There’s a reason The Carlton Tel Aviv has stood the test of time, attracting so many back year after year — and it’s not just the five-star restaurants overseen by Israeli celeb chef, Meir Adoni.
I’ll be honest, my mood dipped a little on arrival. I’m a boutique hotel kind of girl. Lining up to check in, my heart was in my Havaianas. A lacklustre welcome with a polite, but tired receptionist didn’t help, and I was unimpressed as I schlepped my own bag to the lift up to my room on the 13th floor.
Once in my room — a Royal Executive full sea view room to give it its correct name — this big hotel started to work its charm though.
Beyond my king-sized bed and past the fruit plate and welcome macarons, the sliding doors onto my balcony offered a full view of the sparkling Med and the promenade — or Tayelet as locals call it.
Even rooms with ‘partial’ sea view (those on the sides of the tall, white block) offer plenty of sea — with the added benefit of Tel Aviv’s growing cityscape to remind you where you are. Taking it in on my small balcony my spirits instantly lifted.
But it’s more than just the location, spectacular as it is, the only large hotel right on the beach. There are not one but two top class (and kosher) restaurants from celebrity chef Meir Adoni. The 15th floor Blue Sky with its fabulous views, and its milky sibling Lumina on the hotel’s first floor are big draws to this Shabbat-friendly venue.
On the floor above me, the executive lounge offers guests in executive rooms (on the 12th to 14th floors) business facilities plus free drinks and snacks at any time of day. God forbid anyone should go hungry.
To work off some of the fressing, there’s a gym with huge screens live-casting the waves crashing on the beach below, plus a spa next door and 15th floor rooftop pool — all of which had a facelift in the £9 million renovation finished in 2016.
The hotel’s duty manager had boasted to me that the Carlton’s breakfast is the best on the strip. I was sceptical — Israeli hotel breakfasts are renowned, so what could be so special?

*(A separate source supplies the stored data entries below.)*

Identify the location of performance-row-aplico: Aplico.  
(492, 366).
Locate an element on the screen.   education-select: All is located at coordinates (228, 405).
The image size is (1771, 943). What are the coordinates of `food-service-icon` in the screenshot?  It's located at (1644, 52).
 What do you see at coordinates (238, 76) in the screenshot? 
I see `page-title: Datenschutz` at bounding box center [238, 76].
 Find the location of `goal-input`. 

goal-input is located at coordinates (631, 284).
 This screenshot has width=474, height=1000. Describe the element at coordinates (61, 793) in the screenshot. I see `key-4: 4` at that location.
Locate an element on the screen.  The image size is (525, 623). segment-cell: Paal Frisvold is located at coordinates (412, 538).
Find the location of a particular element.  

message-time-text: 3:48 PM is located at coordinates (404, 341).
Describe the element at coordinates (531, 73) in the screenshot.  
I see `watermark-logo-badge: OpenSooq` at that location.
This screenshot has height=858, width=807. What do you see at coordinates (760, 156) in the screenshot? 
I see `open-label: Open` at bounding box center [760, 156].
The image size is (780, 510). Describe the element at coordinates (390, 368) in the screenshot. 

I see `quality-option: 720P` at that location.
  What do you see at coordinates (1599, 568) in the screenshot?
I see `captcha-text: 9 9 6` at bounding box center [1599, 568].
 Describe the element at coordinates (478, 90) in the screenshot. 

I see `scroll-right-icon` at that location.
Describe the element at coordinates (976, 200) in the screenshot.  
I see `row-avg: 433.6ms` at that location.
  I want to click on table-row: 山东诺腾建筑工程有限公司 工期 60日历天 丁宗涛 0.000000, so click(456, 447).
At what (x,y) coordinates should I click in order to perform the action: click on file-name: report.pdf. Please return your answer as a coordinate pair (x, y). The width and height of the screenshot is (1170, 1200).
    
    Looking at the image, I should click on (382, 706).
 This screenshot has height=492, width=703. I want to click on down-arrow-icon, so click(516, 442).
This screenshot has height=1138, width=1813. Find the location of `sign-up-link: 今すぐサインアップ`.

For starters, the location was perfect, across the Tayelet in what looks like a wooden shack, right over the water. A genius move. The room feels like you are on the beach.
Once I’d bagged an al fresco table — if you want, you could stay in their air conditioned dining room — I took in the jaw-dropping selection.
Endless bowls of chopped vegetables and salads; racks of freshly baked breads and Viennoiserie; an entire Grana Padano cheese wheel; rows of halva; a vegan station; cheese, fish, fruits and cooked foods. The choice seemed endless.
Front of house manager, Channa, personally asked every guest if they were happy, and waiters were super attentive.
Outside the breakfast room, trendy bar Esperanto serves drinks to up to 400 locals and guests each Sunday to Thursday night. Again, you are right on the water with the sun setting over your cocktail.
For the observant, every Shabbat need is catered for too, with a weekly Kiddush and Shabbat dinner.
I left the hotel reluctantly — and a total convert to the larger hotel experience.